EXCERPT PROVIDED -
++++++

For decades, the SWOT analysis was the go-to framework for strategic planning. Simple. Familiar. Accessible. But in a world moving at the speed of disruption, is SWOT still fit for purpose?
Short answer — not really.
Now for the million-dollar question. Is it time to retire the old checklist and embrace a smarter, more adaptive way to think strategically? Can we as leaders even imagine an era without SWOT? And how do we even get started without losing sight of the results that matter most?
Welcome to the era of the Strategic Radar — built for complexity, time sensitivity, and decision-making that actually drives change.
Data: 83% of strategies fail due to faulty assumptions. (Gartner)
Insight: If your workflows are stuck in the past, your assumptions probably are too — and that’s where good strategy goes to die.
What’s the step change: Shift from static to dynamic sensing with the Strategic Radar — so you're making moves based on what’s actually happening, not what you hoped was true.
Why SWOT Is Dead (Or Should Be)
It’s not that SWOT was wrong — it’s just no longer enough. Here’s what’s holding it (and businesses that rely on it) back:
- It’s become a tick-the-box exercise
SWOT often shows up in off-sites as a filler activity. Teams throw in generic inputs (“our people,” “the economy”), and move on. No prioritisation. No insight. No action. - It treats all factors equally
A minor internal weakness sits next to a major market disruption. There’s no scale, urgency, or weight — just a long list of things that don’t point to a clear direction. - It’s static, not dynamic
SWOT captures a moment in time. But the world keeps changing. Strategy can’t be a once-a-year snapshot — it needs to move. - It lacks a sense of timing
Most SWOTs fail to distinguish between what’s urgent now vs. what’s on the horizon. That means leaders often miss the signals that matter most.
In today’s world, that’s a strategic blind spot you can’t afford. So what system works?
What Is the Strategic Radar?
The Strategic Radar is a next-gen planning tool designed for real-world complexity and change. The purpose? To align your team on what’s happening, what’s coming, and what you need to do about it — all in one place.
Think of it as a single-page visual map that lays out your internal and external drivers across three time horizons:
- Now – What’s already in motion or must be addressed immediately.
- Next – Signals emerging in the next 1,000 days.
- Later – Trends that will shape your 3–7 year outlook.
Alongside it, use the Disruption Drivers — an evolving, curated list of 30+ potential shake-ups across business, society, and tech that could rattle your industry (and your strategy). Got niche-specific threats? Toss those in too to make it yours and start filling out your map.
Unlike SWOT, the Radar doesn’t just describe the landscape — it gives you a living map to make sense of it. This is how we help businesses and leaders cut through the noise, focus on what matters, and make strategy a living process.

++++++

STORED ROWS -
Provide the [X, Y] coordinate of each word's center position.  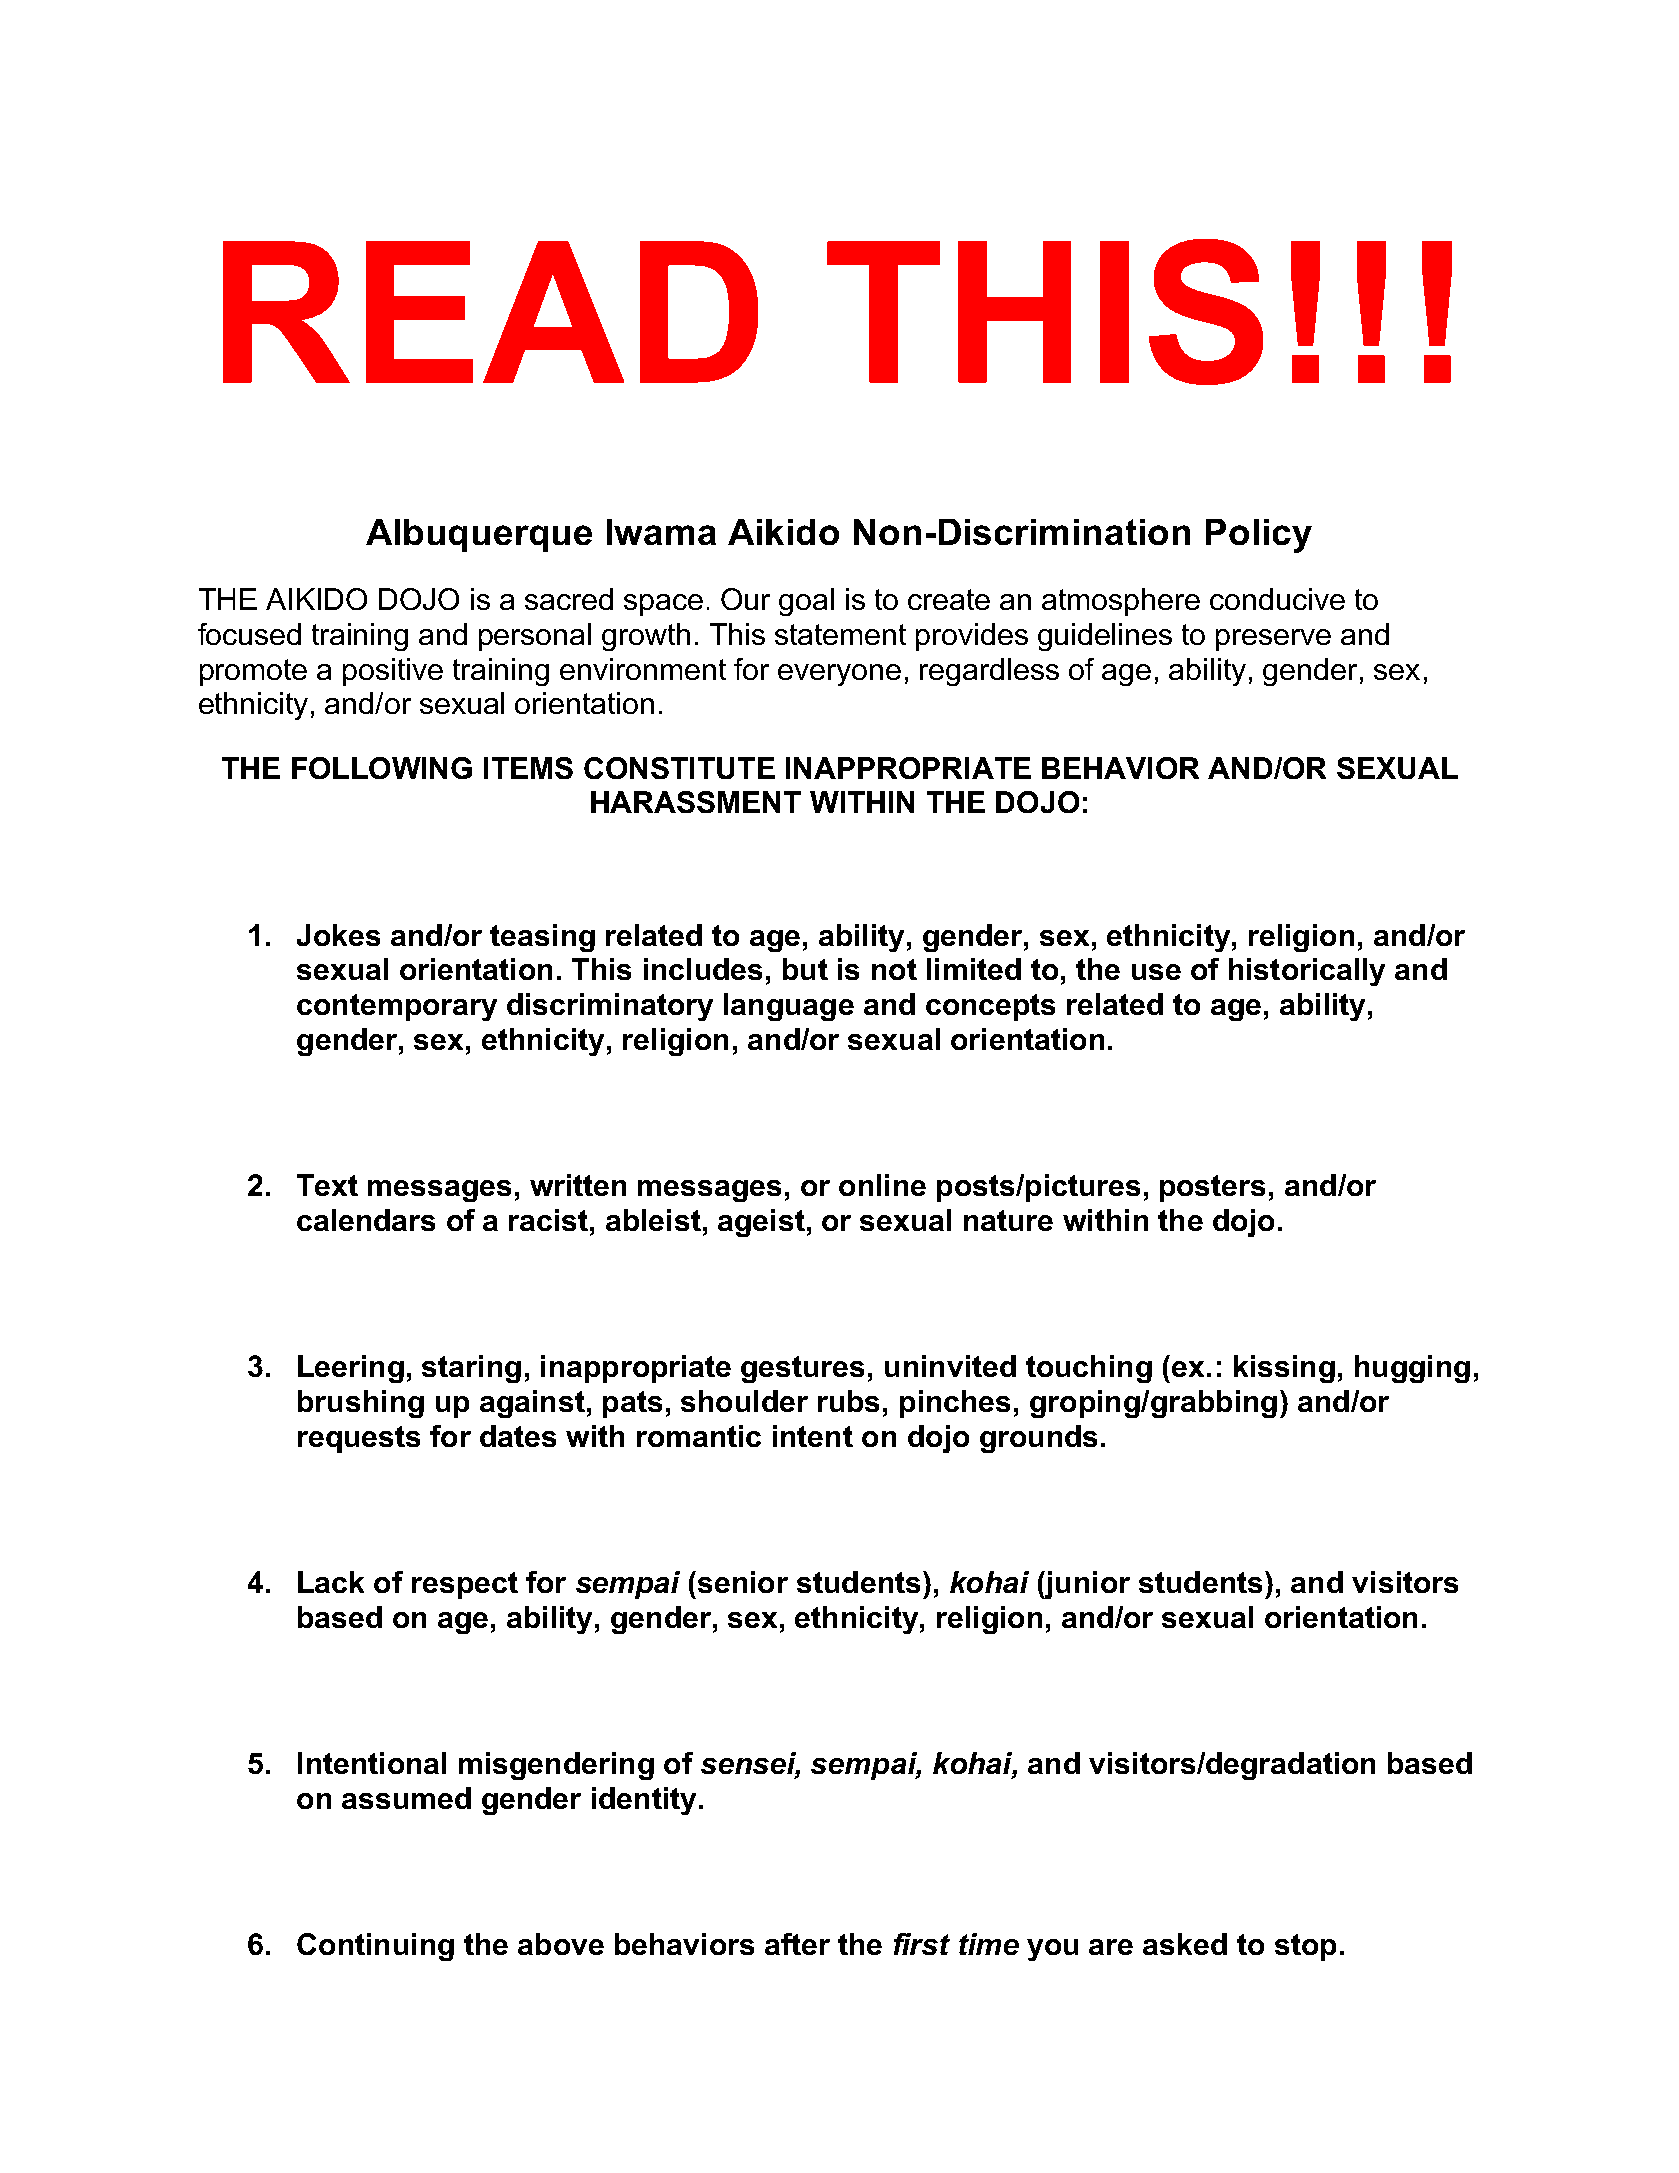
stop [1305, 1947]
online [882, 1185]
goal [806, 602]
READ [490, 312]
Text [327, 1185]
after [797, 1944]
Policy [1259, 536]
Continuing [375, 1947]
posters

++++++

REQUIRED TASKS -
[a] Print the stretch of the Strategic Radar article from "In today’s world, that’s" through "in one place.".
[b] In the Strategic Radar article, which time horizon covers signals emerging in the next 1,000 days?
[c] Pick up the Strategic Radar article after its last sentence and keep writing.
The material plays no part in this.

RESULTS OF THE TASKS -
[a]
In today’s world, that’s a strategic blind spot you can’t afford. So what system works?
What Is the Strategic Radar?
The Strategic Radar is a next-gen planning tool designed for real-world complexity and change. The purpose? To align your team on what’s happening, what’s coming, and what you need to do about it — all in one place.

[b] The Next horizon.

[c]
READ: 3 Ways To Prepare Your Business For Disruption (Disruption Drivers Download)
How to Use the Strategic Radar
Step 1. Scan for change
Anchored by your purpose, start by identifying key drivers and disruptors inside and outside your business.
- Quadrants 1 & 2 cover what’s happening out there — market shifts, competitors, consumer trends, and environmental forces.
- Quadrant 3 is your innovation zone — internal strengths and opportunities you can actually use.
- Quadrant 4 is where things get sticky — internal blockers like budget, bandwidth, skills, or alignment that can stall your strategy.
Step 2. Map by time horizon
Place each factor into Now, Next, or Later.
Are they critical in the next 1,000 days? Which shifts are brewing in the next 3-7 years that you get a head start on? And is there anything beyond that that you should be keeping an eye on.
This forces clarity. You’ll quickly see where you’re underprepared, over-focused, or blind to emerging risks and opportunities.
Step 3. Align your team
Use the Radar as a conversation tool. It gives everyone the same page — literally — so you can debate priorities, spot blind spots, and make faster decisions.
Step 4. Revisit regularly
This isn’t a one-and-done document. The Radar is meant to evolve. As the environment shifts, so should your strategy.
Why It Works: Next Horizon Thinking
At the heart of the Strategic Radar is the mindset of Next Horizon Thinking — the ability to see what’s coming, sift what matters, and stay adaptive through testing and response (not just waiting and reacting).
Here’s why it works:
✅ Time-lensed: Helps you think across short-, medium-, and long-term horizons
✅ Prioritised: Filters noise and brings focus to what’s most critical
✅ Visual: A one-page map that’s easy to use and share
✅ Dynamic: Built to evolve with your context
✅ Actionable: Drives strategic decisions, not just analysis
Because strategy isn’t a document — it’s a decision-making edge.
Tying It Together
They say the best way to predict the future is to create it — and that’s exactly what Next Horizon Thinking and the Strategic Radar is all about.
If SWOT was built for a simpler time, the Strategic Radar is built for this one — where disruption is constant, complexity is the norm, and clarity is your competitive edge.
When we say SWOT is dead, it’s not about throwing out the old for a gimmick. It’s about upgrading your toolkit so you can set your business and teams up for success..
SWOT is static. The world isn’t.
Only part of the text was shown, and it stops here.